With the pictures omitted, set down exactly the lines from the one that contains "Image resolution: width=1044" through the last line of the data.

Stored data.
- Opening Delimiter -

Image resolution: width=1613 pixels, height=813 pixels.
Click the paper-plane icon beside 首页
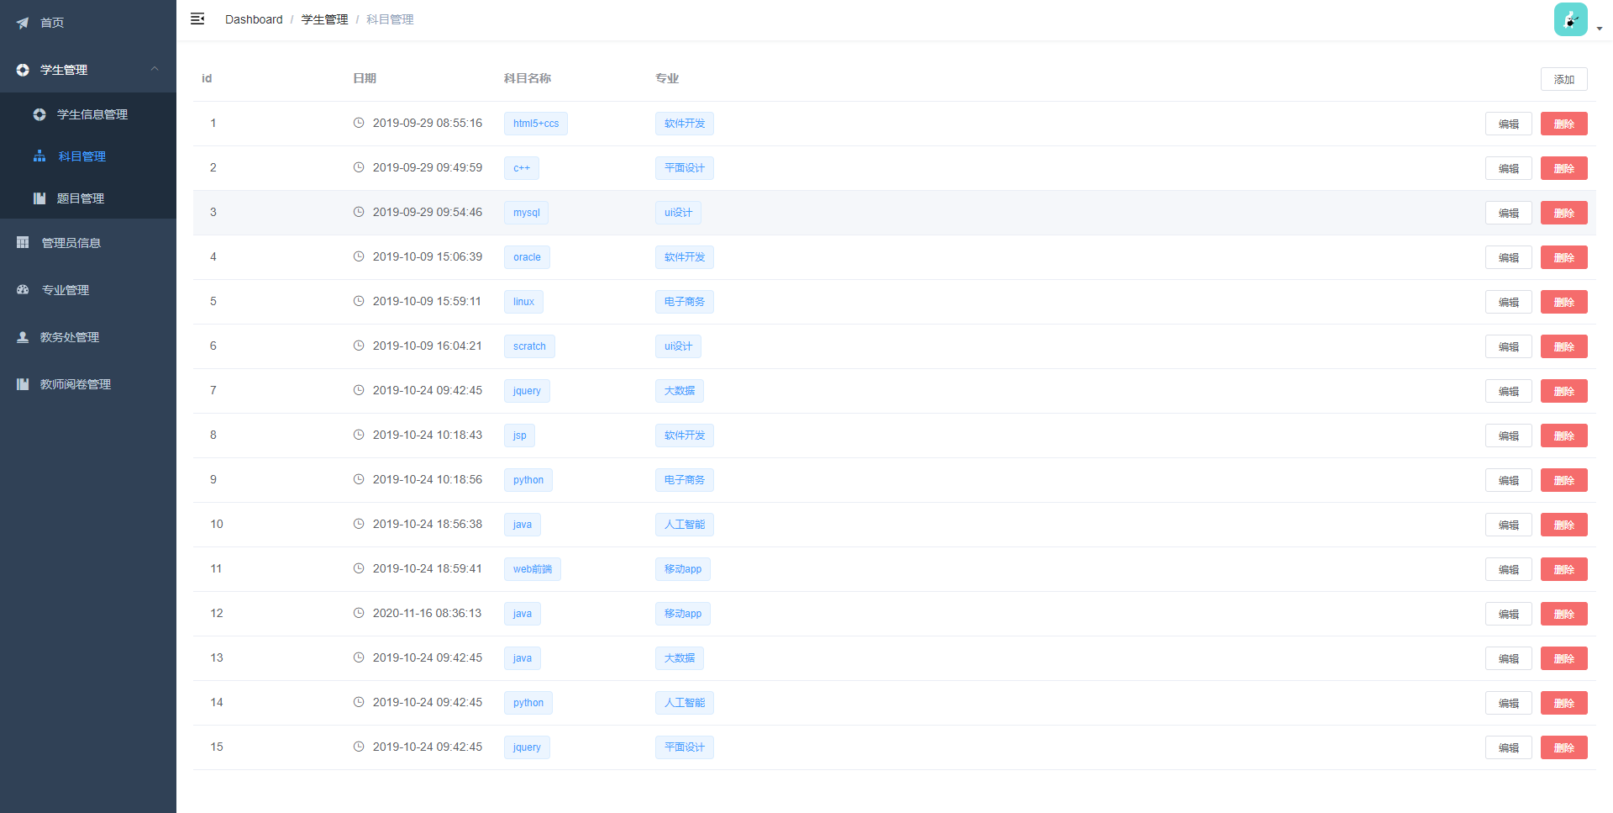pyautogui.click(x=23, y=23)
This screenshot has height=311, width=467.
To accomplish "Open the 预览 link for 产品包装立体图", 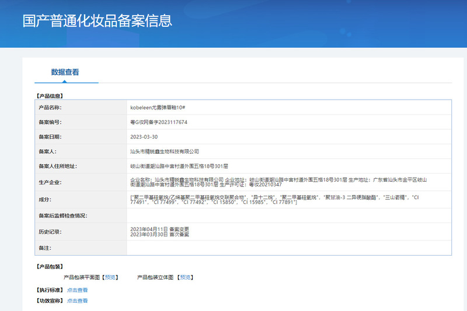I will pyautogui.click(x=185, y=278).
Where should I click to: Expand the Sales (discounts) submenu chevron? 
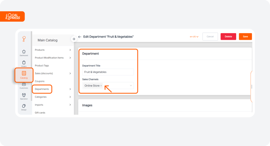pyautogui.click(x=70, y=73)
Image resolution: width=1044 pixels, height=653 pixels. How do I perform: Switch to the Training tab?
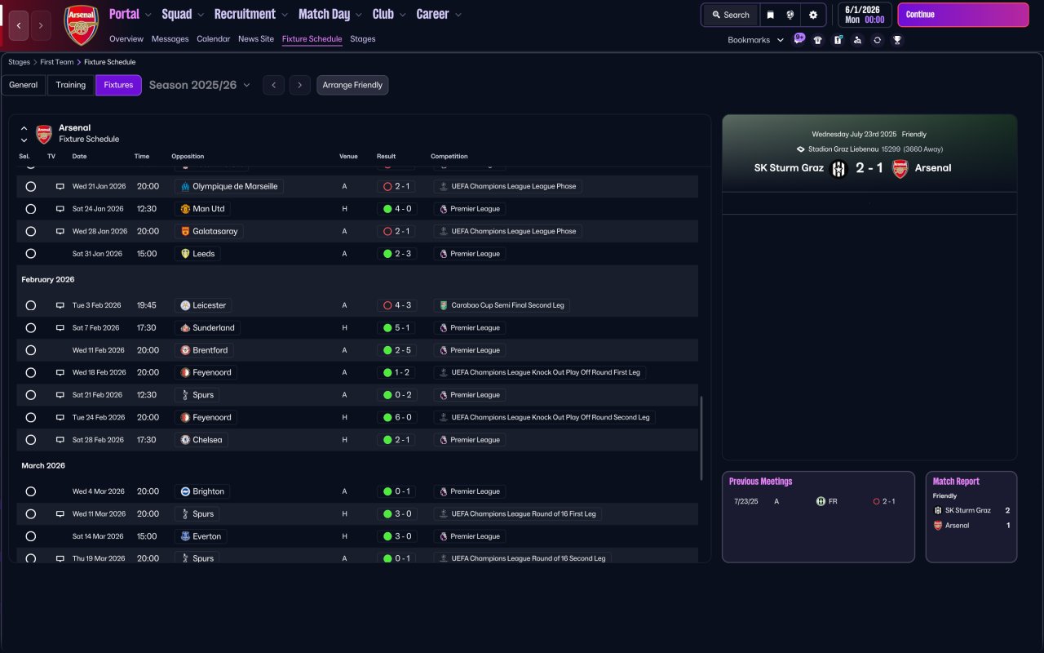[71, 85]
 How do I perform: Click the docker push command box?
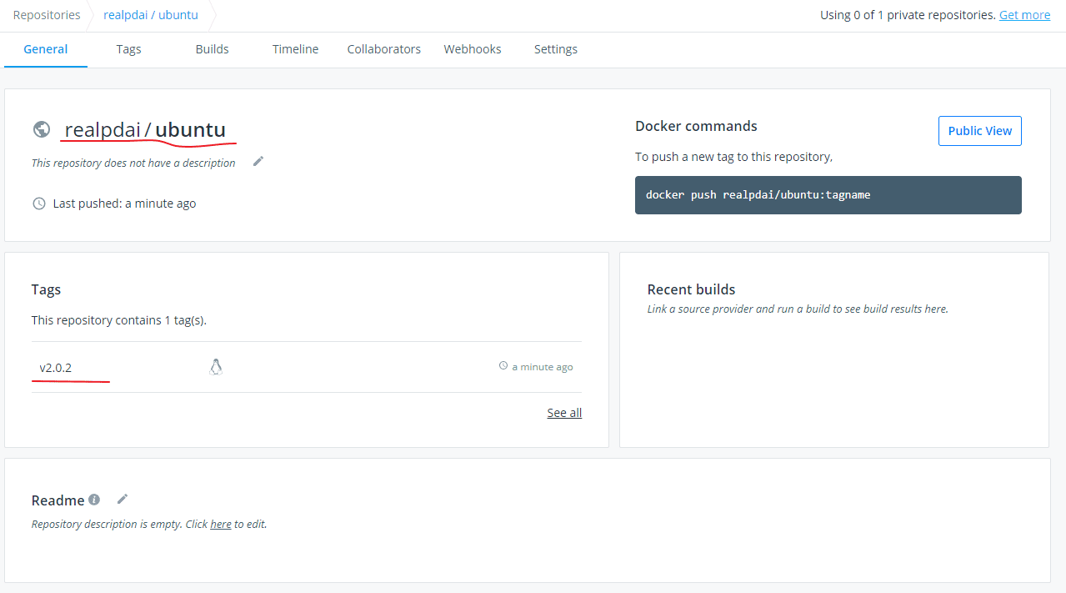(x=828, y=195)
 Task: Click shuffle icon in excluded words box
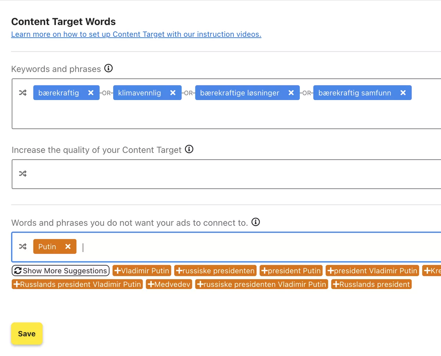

- Closing Delimiter -

ANSWER BOX.
Image resolution: width=1044 pixels, height=653 pixels. How do I perform: Switch to the Training tab?
[71, 85]
 How do I perform: Click the docker push command box?
(x=828, y=195)
 Task: Click shuffle icon in excluded words box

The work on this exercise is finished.